____ DATA PROVIDED
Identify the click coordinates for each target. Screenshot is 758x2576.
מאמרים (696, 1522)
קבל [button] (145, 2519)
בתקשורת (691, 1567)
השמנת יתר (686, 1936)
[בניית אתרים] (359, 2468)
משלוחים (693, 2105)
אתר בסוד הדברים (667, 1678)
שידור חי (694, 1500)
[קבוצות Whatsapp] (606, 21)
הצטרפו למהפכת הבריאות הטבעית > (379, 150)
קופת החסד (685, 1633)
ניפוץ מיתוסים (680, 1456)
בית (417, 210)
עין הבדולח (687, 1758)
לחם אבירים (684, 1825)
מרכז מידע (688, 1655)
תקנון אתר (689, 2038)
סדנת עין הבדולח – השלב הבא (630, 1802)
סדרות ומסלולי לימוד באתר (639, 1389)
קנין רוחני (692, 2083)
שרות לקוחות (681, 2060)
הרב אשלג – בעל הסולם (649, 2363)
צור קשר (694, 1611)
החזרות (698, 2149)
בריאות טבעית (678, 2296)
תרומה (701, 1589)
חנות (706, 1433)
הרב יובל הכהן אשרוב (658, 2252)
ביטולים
________
WHAT IS EXPECTED => Retype the line containing "סדנת עין הבדולח – השלב הבא (630, 1802)" and all the lines after it, ending with the final line of the material, exactly.

RESULT =>
סדנת עין הבדולח – השלב הבא (630, 1802)
סדרות ומסלולי לימוד באתר (639, 1389)
קנין רוחני (692, 2083)
שרות לקוחות (681, 2060)
הרב אשלג – בעל הסולם (649, 2363)
צור קשר (694, 1611)
החזרות (698, 2149)
בריאות טבעית (678, 2296)
תרומה (701, 1589)
חנות (706, 1433)
הרב יובל הכהן אשרוב (658, 2252)
ביטולים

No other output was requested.